Recognizing and Shaping Appropriate Government Roles: Some Lessons from the Korean Policy Framework

In the course of industrialization and technological development, the Korean government has employed both direct and indirect measures to spur economic growth and technological innovation.

The Korean government used trade protectionism, pursued export promotion policies and provided subsides to favor a few chosen chaebols, among other interventions. It is arguable that policy instruments for rapid economic development in the 1960s and 1970s had moved in the right direction, or they had crippled the development of other important factors needed for robust economic development over the long haul. At the later stages of industrialization, the government changed little in response to global market changes and the political and social environments. The productivity improvement of the government sectors has been long overdue.

The government’s frequent intervention in markets and unnecessary regulations often distorted a free market economy. A dubious collusion between the government and chaebols not only led to political corruption but resulted in misallocation of resources and huge non-performing loans. Technological competence acquired by chaebols didn’t generate technology spillover effects on innovation at other domestic companies. Further, insufficient R&D funds were given to SMEs, triggering the polarized R&D structure.
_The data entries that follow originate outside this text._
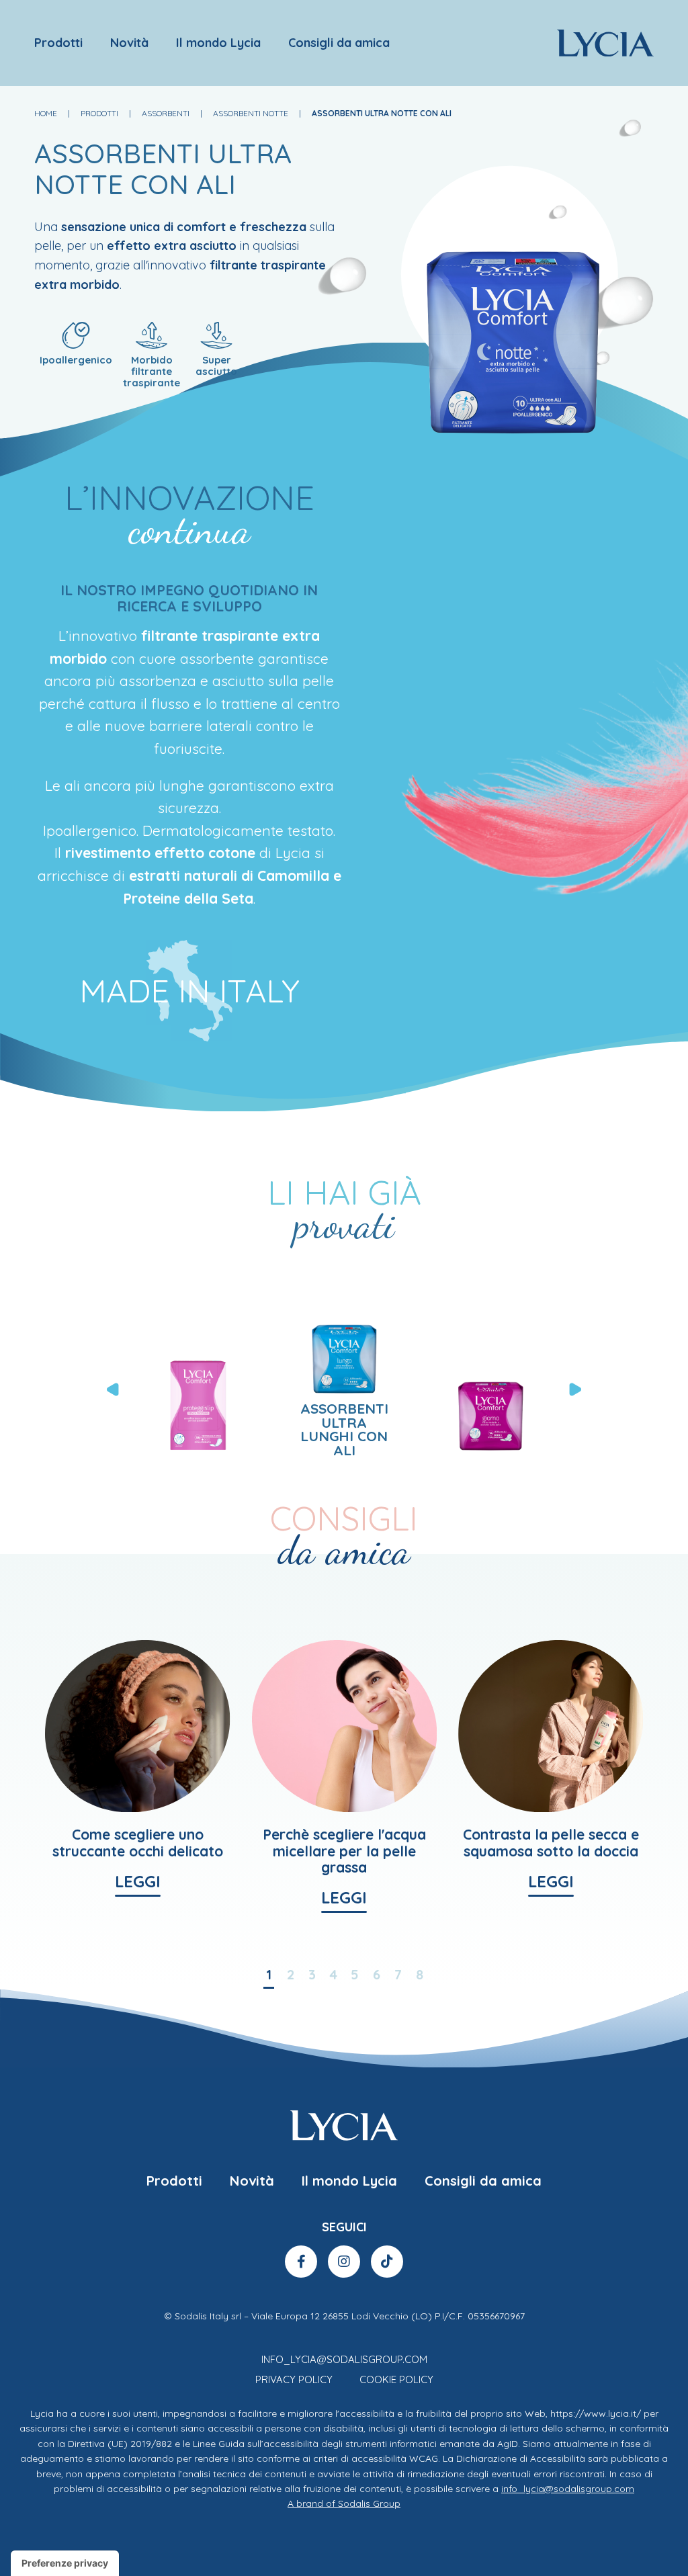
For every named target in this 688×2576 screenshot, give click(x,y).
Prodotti (58, 42)
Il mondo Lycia (218, 42)
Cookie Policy (396, 2379)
Whether the Korean government’s promotion of a particular industry through various kinds of taxation and financial incentives was desirable is debatable. Although this policy initiative might had been necessary to build the industrial foundation in the early stage of industrialization and helped chaebols grow, it may have caused unintended consequences such as lost opportunities in other promising sectors and problems of skewed industrial structure in the later stage.

All in all, the Korean policy framework predicated on the state-led economic development model imposed both advantages and drawbacks on the economic landscape of Korea.

Japan has had the similar industrial structure and predicaments. In fact, Korea has emulated the Japanese-style economic development model in the process of industrialization.

Probing into the Korean policy framework teaches us how public policies not only accelerate the economic development and technological advancement but incur some structural risks, intended or not. In some cases, costs of the government’s direct interventions seem to have outweighed benefits. Bearing in mind that each country operates in different political, economic, historical, and cultural contexts, one might have to realize that there is a limit to what governments can do and there are unintended consequences of government’s excessive measures.

Government interventions might have to be geared toward providing support environment where innovation and entrepreneurship can flourish on a level playing field (e.g., tax incentives for emerging business and technology, a healthy financial market mechanism, and solid National Innovation System) and building social infrastructure in which human capital can be nurtured and mobilized and foreign firms are willing to locate their production and R&D centers.

Regardless of what economic system a country has, it feels to me as though government interventions a country adopt and pursue would be key defining factors to grow the economy in the coming years, given the current global economic conditions, like it or not. That’s why one has to be more mindful of policy decisions, and a government needs to think long and hard when instituting various government-sponsored programs.